Unfortunately the local Immigration officer (who reminds me of a story about Viv that Jim likes to tell) is not fine with me staying in Hakha until Monday. He's not fine that I stayed in Hakha last night and he's giving the manager of Cherry guesthouse a hard time about it. His problem with me is that my 28 day visa ran out 35 days ago. I'm overstaying as I've done before, as more people are doing.
There is so much to see in Myanmar, much more that you are now allowed to see, 28 days is nowhere near long enough and paying $3 a day for the now officially-sanctioned privilege of overstaying is a bargain in itself and much cheaper than bouncing back and forth to Bangkok for a new visa.
But that official sanction seems not to have reached up as high as Hakha and I spend a small part of Saturday afternoon in the Immigration office. Not that long though because my new non-friend throws me out of his office when I object to his moving of the goalposts. "Tourists are not allowed in Chin State." Yes they are; since November at least. "Overstaying is not allowed in Chin State." There was no problem at the Immigration office in Falam, also in Chin State. "Overstaying is not allowed in Hakha." Oh well, if YOU say so.

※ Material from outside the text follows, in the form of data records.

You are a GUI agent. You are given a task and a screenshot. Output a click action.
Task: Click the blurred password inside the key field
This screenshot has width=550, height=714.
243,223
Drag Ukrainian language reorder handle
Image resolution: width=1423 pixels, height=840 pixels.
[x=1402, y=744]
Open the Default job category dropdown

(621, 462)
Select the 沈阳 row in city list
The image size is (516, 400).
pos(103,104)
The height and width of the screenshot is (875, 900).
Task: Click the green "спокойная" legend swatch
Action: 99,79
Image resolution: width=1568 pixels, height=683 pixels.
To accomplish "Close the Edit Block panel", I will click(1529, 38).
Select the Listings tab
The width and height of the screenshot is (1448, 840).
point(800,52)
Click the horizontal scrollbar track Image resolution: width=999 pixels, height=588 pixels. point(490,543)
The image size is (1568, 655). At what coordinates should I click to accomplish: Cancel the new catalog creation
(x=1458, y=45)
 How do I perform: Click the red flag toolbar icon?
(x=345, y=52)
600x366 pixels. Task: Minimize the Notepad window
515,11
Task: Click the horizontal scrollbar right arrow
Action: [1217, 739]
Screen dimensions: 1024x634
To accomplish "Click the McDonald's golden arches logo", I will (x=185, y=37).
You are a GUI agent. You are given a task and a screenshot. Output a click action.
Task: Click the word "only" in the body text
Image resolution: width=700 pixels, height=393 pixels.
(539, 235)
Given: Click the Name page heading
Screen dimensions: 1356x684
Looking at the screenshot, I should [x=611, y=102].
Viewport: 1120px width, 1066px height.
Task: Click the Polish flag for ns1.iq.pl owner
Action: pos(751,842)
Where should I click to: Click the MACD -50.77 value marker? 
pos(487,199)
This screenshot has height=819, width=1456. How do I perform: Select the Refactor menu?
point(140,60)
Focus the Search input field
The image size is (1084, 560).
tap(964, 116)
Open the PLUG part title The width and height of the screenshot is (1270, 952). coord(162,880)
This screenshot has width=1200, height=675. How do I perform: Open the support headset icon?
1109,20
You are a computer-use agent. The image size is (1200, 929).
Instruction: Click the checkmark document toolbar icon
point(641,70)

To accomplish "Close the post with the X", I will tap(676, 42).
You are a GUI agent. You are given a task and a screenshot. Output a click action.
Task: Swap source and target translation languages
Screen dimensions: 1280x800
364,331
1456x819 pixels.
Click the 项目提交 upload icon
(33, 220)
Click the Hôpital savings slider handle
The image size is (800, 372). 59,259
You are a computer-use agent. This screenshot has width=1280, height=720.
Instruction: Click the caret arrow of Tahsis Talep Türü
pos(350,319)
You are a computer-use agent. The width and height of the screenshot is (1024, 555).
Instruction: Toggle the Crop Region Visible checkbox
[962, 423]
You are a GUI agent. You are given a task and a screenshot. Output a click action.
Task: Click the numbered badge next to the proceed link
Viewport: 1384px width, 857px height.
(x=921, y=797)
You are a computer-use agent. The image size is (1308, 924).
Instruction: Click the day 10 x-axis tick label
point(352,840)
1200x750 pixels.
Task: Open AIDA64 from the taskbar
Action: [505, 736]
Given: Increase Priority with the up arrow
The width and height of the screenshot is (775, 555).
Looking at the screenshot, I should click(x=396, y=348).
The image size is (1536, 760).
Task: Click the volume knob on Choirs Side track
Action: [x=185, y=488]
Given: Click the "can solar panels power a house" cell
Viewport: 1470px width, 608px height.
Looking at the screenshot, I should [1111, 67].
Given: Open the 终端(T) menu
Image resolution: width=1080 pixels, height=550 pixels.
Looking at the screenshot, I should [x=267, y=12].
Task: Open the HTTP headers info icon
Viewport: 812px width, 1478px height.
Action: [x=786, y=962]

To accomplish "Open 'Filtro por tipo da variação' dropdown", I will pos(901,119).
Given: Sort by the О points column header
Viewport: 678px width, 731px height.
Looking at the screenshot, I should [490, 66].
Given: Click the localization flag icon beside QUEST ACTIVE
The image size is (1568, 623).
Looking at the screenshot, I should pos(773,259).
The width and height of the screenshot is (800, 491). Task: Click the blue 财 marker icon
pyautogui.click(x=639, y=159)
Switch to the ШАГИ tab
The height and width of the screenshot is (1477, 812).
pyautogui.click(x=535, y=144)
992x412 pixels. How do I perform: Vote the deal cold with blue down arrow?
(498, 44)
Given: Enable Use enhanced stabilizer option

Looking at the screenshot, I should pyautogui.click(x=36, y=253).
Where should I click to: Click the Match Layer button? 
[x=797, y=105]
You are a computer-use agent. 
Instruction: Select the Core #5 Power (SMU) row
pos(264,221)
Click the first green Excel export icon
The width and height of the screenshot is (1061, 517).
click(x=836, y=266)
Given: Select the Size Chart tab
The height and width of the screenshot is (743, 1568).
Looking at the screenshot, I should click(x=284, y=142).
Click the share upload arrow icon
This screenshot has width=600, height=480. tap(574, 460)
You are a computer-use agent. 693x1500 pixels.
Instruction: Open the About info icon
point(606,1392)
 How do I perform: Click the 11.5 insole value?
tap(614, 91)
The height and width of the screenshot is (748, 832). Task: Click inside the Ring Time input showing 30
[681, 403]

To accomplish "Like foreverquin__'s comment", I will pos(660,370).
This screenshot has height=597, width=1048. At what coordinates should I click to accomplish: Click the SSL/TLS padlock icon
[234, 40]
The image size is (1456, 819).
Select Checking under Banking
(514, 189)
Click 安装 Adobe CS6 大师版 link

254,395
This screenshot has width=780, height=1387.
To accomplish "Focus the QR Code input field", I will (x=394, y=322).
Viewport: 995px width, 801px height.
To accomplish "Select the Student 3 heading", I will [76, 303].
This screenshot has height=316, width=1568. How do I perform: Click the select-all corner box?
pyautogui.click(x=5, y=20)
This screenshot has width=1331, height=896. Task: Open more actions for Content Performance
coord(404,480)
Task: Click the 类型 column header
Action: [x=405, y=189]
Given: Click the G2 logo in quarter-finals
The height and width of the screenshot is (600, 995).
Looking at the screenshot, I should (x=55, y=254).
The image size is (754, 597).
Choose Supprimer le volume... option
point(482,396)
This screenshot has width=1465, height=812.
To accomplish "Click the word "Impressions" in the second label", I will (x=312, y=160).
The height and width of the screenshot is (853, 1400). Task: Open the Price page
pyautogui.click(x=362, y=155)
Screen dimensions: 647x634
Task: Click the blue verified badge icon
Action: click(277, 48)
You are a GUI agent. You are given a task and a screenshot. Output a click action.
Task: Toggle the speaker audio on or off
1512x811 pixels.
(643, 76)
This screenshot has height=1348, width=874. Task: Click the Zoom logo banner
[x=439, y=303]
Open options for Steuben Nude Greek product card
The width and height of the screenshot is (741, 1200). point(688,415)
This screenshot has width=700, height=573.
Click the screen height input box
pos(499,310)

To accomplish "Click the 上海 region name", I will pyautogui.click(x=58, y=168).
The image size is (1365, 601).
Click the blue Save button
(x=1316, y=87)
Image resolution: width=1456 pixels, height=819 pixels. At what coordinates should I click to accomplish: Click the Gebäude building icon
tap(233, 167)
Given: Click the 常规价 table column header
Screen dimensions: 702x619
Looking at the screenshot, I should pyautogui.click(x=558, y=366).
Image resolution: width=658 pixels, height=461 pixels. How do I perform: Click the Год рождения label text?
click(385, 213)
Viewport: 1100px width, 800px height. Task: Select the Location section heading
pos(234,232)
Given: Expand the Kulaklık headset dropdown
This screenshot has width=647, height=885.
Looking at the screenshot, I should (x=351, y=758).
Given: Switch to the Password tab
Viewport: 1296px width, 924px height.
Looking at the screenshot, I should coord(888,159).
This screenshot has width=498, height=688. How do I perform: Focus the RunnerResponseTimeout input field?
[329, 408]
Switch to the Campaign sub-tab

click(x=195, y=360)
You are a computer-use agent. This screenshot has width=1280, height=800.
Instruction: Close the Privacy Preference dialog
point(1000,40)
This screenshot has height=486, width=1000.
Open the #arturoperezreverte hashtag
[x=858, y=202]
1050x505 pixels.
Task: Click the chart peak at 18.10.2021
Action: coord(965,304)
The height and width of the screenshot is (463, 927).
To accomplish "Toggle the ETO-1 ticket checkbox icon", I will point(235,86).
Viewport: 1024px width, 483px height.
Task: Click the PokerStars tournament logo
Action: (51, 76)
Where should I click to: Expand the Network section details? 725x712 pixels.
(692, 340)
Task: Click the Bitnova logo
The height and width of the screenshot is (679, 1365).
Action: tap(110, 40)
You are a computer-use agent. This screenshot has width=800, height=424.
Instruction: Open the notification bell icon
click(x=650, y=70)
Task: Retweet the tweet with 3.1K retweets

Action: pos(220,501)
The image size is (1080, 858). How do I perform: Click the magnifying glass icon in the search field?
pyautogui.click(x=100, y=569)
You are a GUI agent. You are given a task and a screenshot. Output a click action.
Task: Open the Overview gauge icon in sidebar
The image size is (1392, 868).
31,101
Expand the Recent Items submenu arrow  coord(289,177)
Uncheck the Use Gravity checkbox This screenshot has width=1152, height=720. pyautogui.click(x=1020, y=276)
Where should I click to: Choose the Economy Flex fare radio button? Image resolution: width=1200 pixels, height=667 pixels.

Which he did say to the guesthouse manager who told me that he could not allow me to stay even one more night let alone the two that I need to stay for before a bus is available to leave on. He seems genuinely upset about it and I'm conscious of not wanting to make any more trouble for him.
But I will need a place to stay. It's cold at night here. Too cold for camping but that's not an option anyway as I left my tent in Mandalay for that very reason. The prospect of sleeping on the street does not appeal but I don't think it will come to that. The Lord will provide. Or the Buddha (there is a monastery on the hill).
But more likely the Police. "May I Help You?" It says outside every police station in Myanmar. Let's put that to the test.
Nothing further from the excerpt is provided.